ASSIGNED TASK:
For this exercise, reproduce only the lines from the one holding "You are a computer-use agent." through the final line of the data below, exactly, and omit pictures.

Saved data entries:

········

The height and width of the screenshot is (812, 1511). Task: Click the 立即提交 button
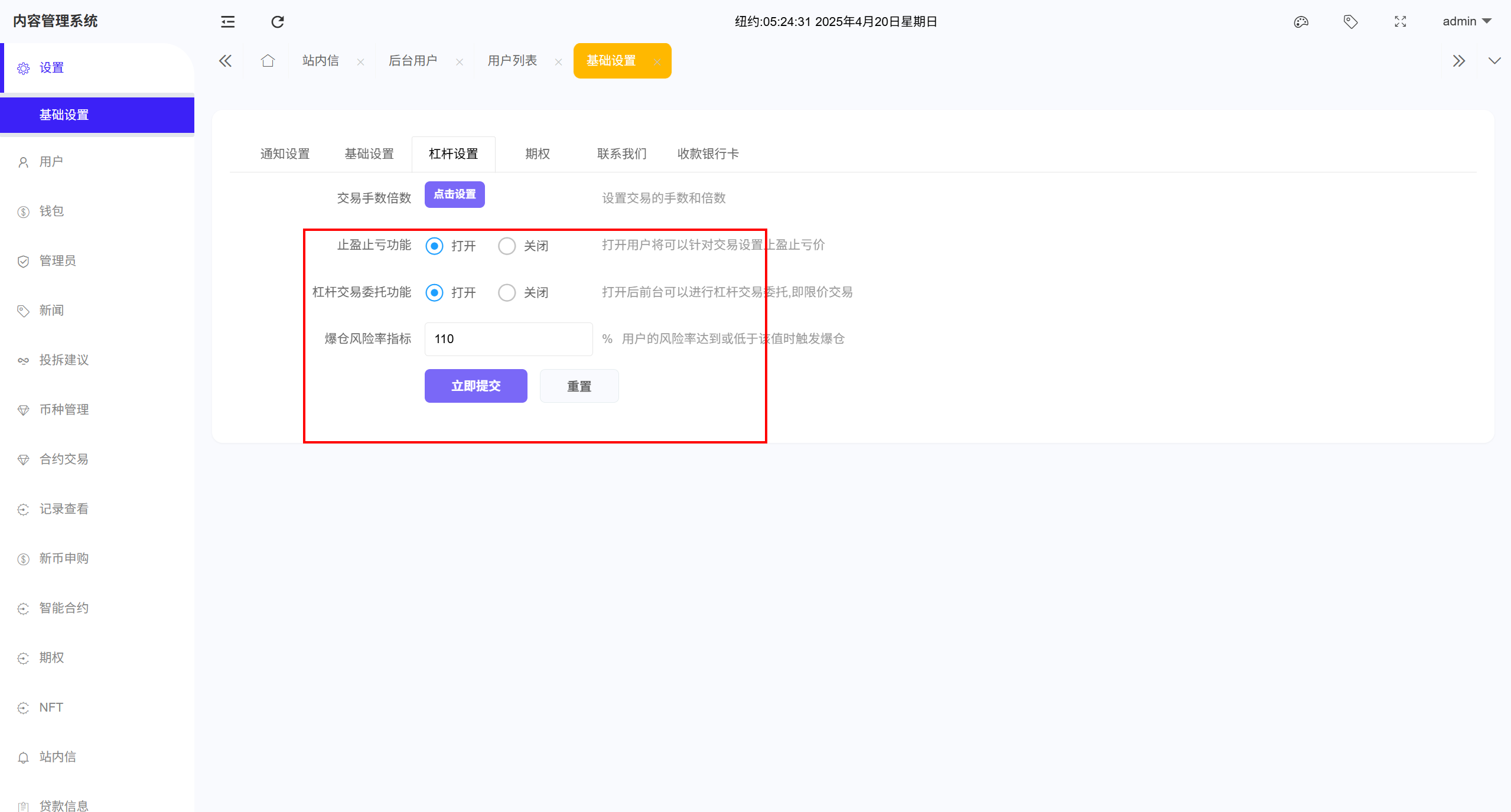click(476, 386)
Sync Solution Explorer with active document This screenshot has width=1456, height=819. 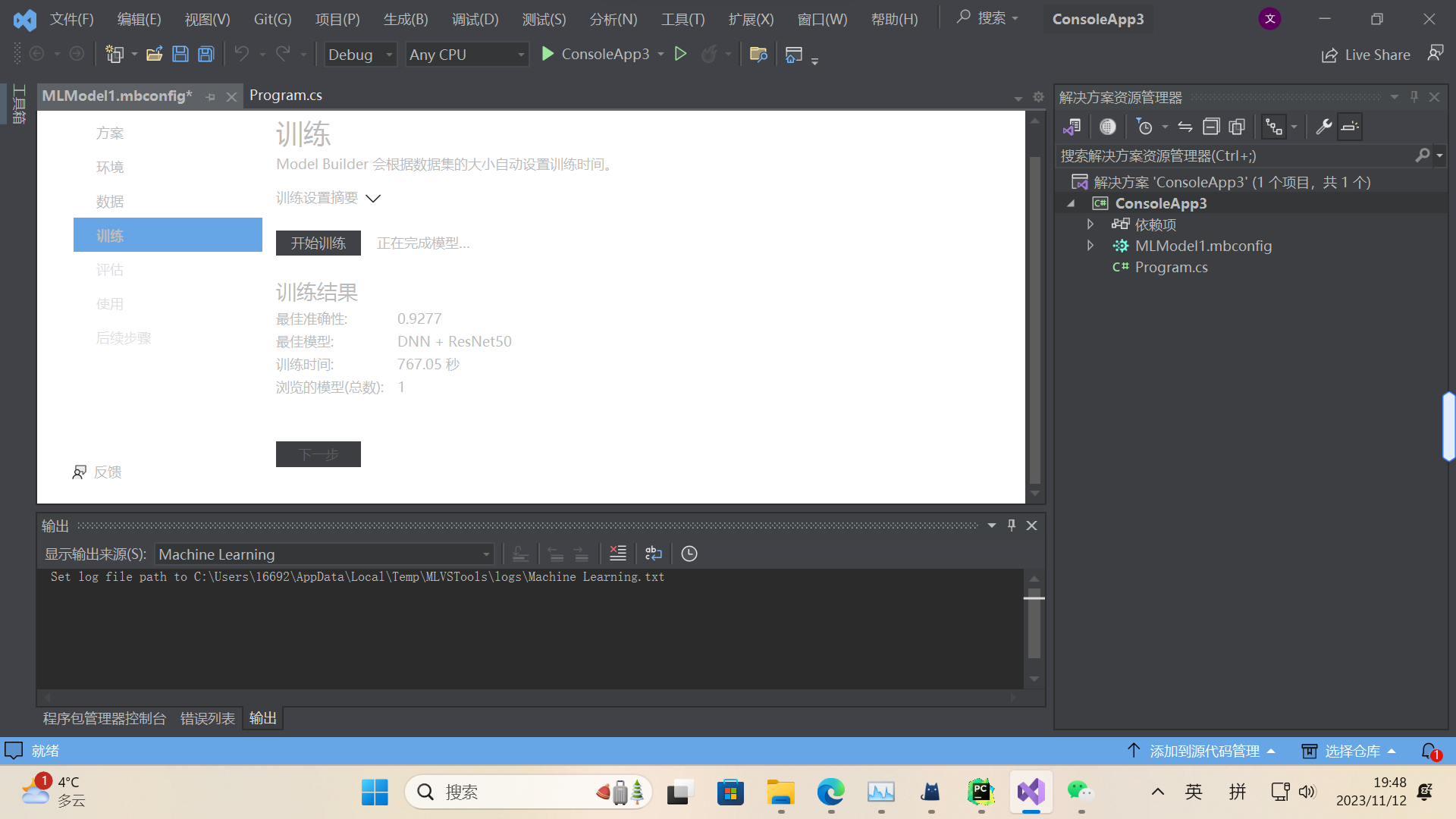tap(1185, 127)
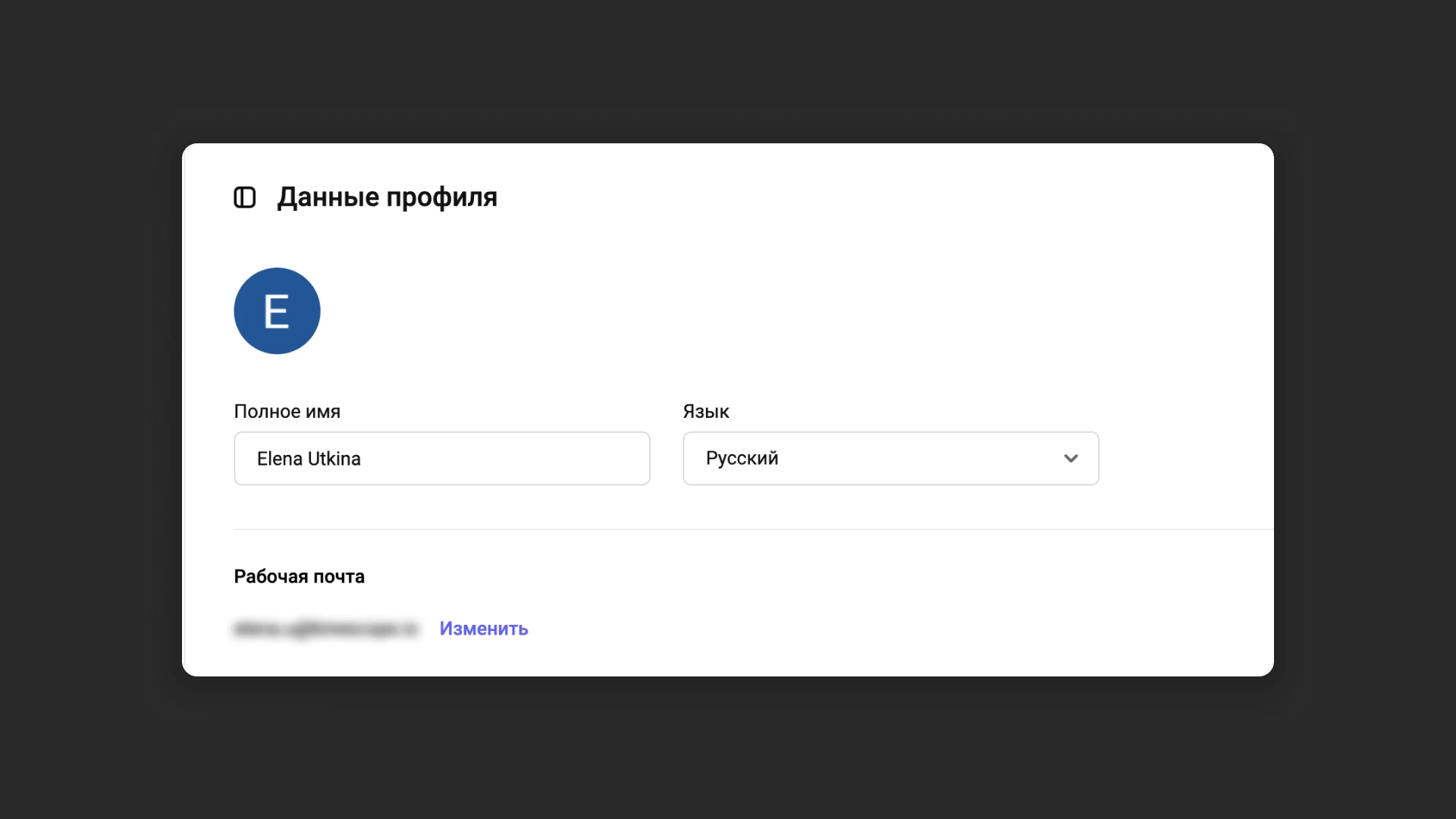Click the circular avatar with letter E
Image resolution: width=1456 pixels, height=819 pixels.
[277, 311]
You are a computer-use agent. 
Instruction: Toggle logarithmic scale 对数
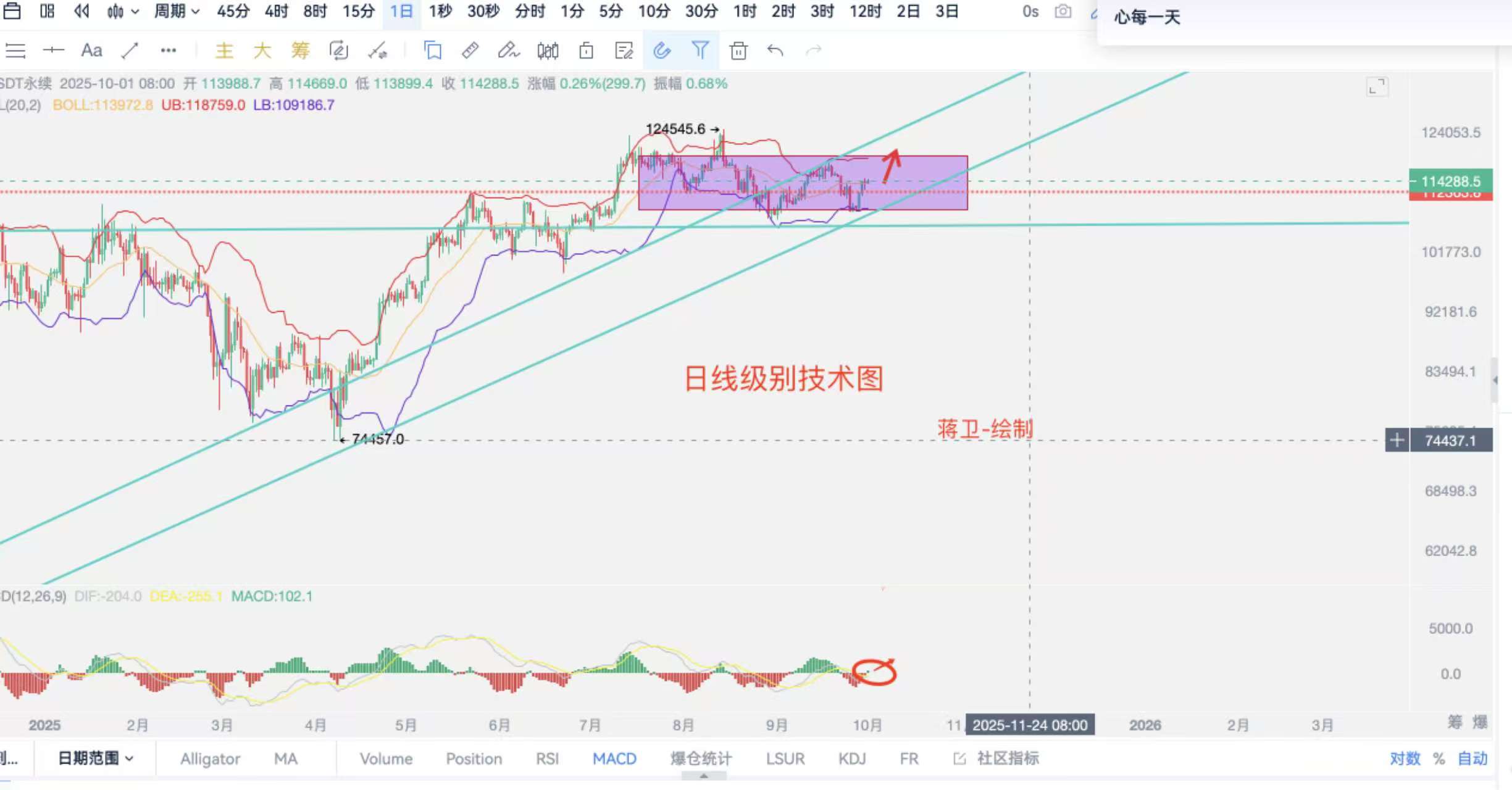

········

THE COMPLETED TASK:
You are a computer-use agent. 
Instruction: Toggle logarithmic scale 对数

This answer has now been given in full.